— TASK INSTRUCTIONS —
The answer must consist of every line in the records that contains the word "list".

— DATA SUPPLIED —
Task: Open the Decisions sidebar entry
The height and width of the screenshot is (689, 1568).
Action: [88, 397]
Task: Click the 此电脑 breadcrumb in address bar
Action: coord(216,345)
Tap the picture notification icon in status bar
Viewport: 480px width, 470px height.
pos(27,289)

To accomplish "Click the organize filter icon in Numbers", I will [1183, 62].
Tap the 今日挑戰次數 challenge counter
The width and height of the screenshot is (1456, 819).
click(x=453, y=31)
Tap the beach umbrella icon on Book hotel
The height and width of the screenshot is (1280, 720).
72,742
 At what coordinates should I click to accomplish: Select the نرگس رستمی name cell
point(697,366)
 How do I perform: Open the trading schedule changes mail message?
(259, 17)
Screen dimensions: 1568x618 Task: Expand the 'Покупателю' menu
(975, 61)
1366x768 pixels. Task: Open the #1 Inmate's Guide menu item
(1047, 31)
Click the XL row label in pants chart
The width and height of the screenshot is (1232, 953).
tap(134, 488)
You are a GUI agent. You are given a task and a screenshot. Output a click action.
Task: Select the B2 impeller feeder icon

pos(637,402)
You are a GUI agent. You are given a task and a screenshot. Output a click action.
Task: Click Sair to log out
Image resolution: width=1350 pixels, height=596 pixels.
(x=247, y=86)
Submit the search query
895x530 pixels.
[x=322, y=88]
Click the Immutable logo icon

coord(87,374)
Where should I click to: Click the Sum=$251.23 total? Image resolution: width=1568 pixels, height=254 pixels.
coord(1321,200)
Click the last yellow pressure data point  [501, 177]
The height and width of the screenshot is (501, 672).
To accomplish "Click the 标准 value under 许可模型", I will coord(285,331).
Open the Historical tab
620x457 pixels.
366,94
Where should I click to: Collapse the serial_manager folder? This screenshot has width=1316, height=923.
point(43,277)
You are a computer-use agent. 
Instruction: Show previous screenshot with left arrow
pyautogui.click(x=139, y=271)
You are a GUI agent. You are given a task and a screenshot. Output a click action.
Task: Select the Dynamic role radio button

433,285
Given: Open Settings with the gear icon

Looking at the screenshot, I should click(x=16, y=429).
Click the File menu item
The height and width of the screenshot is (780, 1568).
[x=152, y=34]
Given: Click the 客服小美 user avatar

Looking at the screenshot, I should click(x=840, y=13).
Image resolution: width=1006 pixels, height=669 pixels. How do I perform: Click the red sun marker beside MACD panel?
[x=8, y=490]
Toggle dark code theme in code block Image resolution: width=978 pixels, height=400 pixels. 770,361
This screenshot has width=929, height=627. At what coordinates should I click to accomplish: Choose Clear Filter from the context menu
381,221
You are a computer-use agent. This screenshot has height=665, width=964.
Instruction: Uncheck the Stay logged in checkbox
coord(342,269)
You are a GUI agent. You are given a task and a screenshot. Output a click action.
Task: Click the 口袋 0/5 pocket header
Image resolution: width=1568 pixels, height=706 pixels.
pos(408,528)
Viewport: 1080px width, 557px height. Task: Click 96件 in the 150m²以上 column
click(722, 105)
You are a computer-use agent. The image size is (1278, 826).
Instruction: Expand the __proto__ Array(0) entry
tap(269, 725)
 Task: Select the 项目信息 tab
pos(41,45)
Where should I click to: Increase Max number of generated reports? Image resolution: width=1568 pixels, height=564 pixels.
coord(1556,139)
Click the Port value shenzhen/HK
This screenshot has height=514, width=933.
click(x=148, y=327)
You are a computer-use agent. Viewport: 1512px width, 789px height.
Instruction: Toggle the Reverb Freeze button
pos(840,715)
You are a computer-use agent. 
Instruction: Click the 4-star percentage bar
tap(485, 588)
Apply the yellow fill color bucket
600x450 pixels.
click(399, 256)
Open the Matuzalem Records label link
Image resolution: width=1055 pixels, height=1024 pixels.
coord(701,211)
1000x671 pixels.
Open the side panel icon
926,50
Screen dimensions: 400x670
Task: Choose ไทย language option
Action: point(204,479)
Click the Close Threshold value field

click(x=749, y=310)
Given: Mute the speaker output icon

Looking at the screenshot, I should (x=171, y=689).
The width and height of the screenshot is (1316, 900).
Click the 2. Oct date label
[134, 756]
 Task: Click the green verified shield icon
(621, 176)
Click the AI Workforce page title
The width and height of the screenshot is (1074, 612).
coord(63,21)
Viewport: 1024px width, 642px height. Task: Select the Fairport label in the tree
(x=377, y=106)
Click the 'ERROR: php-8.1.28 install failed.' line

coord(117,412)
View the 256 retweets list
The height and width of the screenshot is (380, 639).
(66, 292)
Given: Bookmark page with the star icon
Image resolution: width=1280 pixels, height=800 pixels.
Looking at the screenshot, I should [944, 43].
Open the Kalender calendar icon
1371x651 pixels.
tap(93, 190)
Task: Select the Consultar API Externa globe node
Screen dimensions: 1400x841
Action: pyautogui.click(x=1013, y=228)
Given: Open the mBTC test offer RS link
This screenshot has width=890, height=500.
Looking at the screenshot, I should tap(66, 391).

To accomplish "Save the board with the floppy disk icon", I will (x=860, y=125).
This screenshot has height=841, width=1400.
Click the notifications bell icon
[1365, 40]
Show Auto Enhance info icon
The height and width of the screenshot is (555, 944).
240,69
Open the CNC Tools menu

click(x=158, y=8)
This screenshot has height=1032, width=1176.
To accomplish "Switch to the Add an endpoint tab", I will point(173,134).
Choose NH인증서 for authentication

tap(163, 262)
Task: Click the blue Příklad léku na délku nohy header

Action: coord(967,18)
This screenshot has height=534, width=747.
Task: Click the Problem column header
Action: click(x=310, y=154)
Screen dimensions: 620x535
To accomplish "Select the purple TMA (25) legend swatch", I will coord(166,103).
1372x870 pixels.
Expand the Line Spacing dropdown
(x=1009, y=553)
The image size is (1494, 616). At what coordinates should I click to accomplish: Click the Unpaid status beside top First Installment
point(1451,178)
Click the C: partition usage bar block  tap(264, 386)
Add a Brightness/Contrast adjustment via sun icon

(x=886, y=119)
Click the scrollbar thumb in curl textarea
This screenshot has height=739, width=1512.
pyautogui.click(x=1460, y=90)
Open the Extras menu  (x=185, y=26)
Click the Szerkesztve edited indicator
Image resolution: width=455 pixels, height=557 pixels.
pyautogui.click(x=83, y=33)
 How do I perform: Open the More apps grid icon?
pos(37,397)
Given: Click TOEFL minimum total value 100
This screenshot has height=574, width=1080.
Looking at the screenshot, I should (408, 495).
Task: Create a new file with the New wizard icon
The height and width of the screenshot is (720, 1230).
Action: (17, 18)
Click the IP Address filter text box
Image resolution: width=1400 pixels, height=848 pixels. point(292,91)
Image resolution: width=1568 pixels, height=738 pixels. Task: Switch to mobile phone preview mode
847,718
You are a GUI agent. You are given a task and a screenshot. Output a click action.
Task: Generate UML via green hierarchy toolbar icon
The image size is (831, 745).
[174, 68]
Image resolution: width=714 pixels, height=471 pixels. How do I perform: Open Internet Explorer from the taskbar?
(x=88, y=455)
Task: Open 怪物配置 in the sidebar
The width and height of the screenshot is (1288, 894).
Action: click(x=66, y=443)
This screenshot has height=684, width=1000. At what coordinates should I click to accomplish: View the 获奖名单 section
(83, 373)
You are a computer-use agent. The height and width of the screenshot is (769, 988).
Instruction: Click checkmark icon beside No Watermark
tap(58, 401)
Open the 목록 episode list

— YOUR SOLUTION —
View the 256 retweets list
Open the 목록 episode list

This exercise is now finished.